As John Kasich begins campaigning for President, he’ll be proclaiming a number of impressive policy successes on the trail. In Congress, he was the chief architect of the 1997 balanced budget agreement. As Ohio Governor, he has cut taxes, tripled the state’s surplus, and reduced unemployment.

But during his five years as governor, the state of Ohio remains a joke in the charter school movement. According to research out of Stanford University’s Hoover Institution, Ohio charter school students can expect to learn 36 days less math and 14 days less reading than traditional public school students in Ohio.

Ohio Charter schools have been lacking transparency. The sponsors that oversee the schools have not been required to disclose how they spend the fees they take from state grants, and the charter operators, many of which are for-profit companies, have not been accountable for results.

These issues came to a head a little over a week ago as David Hansen, the School Choice Director for the Ohio Education Department, was forced to resign after he illegally chose to leave off “F” grades for online and dropout recovery schools in state evaluations.

Hansen is a Republican, and his wife is Beth Hansen, Kasich’s chief of staff who will also play a key role in Kasich’s presidential campaign.

Ohio has long had problems with its charters, but these problems are disproportionately based in the for-profit charter operators of online and dropout recovery schools. That industry is dominated by two companies: White Hat Management, owned by David Brennan, and Electronic Classroom of Tomorrow (ECOT), owned by William Lager. Brennan and Lager have donated more than $6 million to Republicans since 1998, and during that same 17-year period, their companies have received $1.76 billion from Ohio taxpayers. According to Stephen Dyer, an education policy fellow at Innovation Ohio, one out of every four charter dollars ever spent by Ohio taxpayers go to Lager or Brennan.
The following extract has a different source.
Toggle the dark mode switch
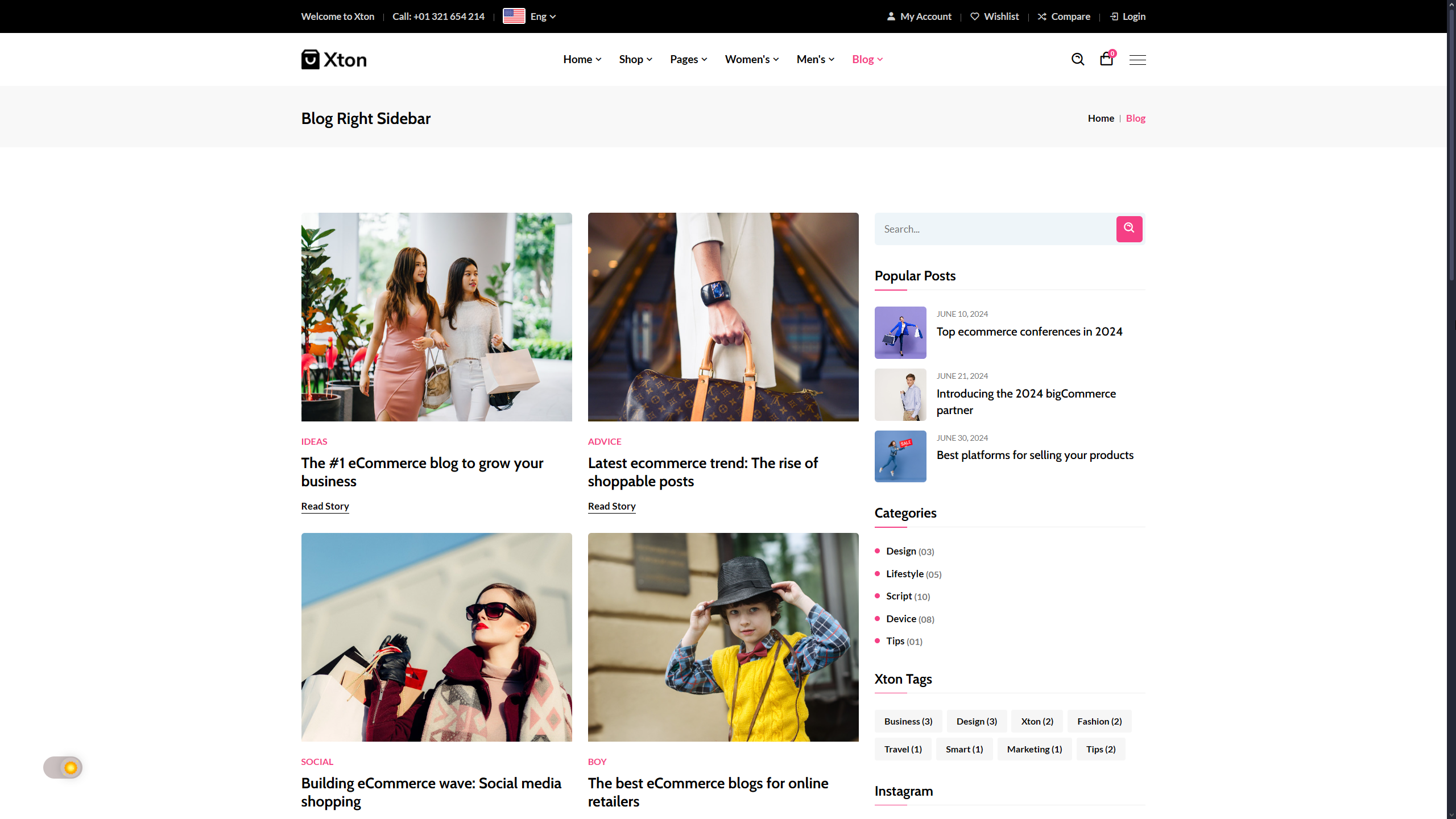The height and width of the screenshot is (819, 1456). click(63, 767)
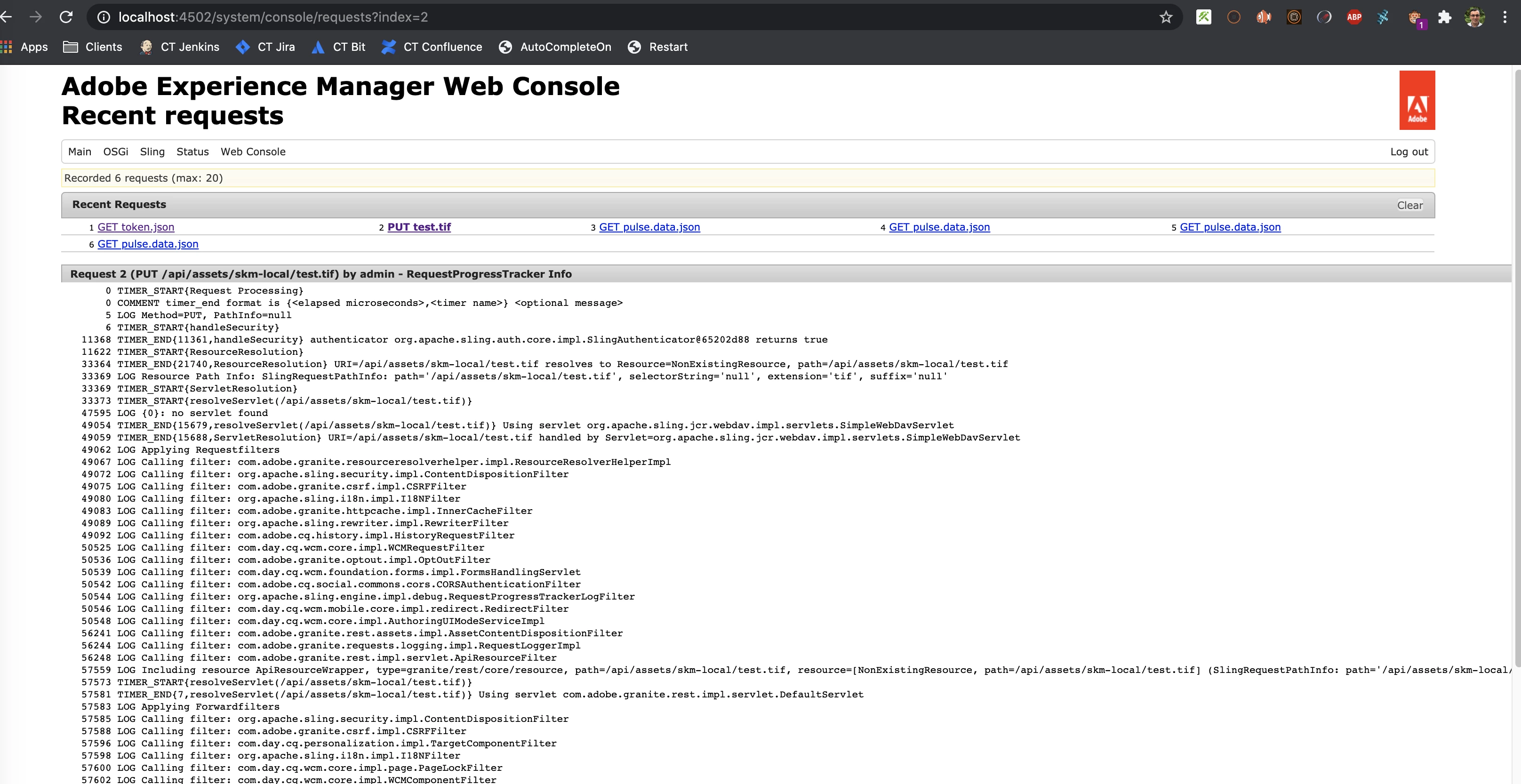Image resolution: width=1521 pixels, height=784 pixels.
Task: Click the clownfish extension icon
Action: point(1264,17)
This leaves some wondering why Hansen chose to shield certain charter sponsors from scrutiny, and it also appears that Ohio Republicans are set to impede progress on reforms to Ohio’s failing charters.

The former Ohio House Speaker William Batchelder is now a lobbyist for ECOT, and the current speaker, Cliff Rosenberger, has delayed reform efforts by choosing not to bring these measures to vote.

The question is what Kasich will do.

Dyer, who as a Democratic lawmaker helped shape reforms that passed in 2009, says he is encouraged by the work that has been done to bring people together behind reforms that will strengthen transparency and accountability, but he notes, “The political powers in Columbus still rule the roost.”

Kasich has generally supported reform, but Dyer says he has been absent on the issue for several months. There aren’t many opportunities remaining to pass the legislation this year, but if he wanted, Kasich could call the legislature back and push for passage of the reforms.

Robert Nichols, a spokesman for Governor Kasich, tells InsideSources: “The governor supports higher standards and greater accountability for all schools, whether they be public, community or charter, and he will continue to aggressively ensure that this happens.”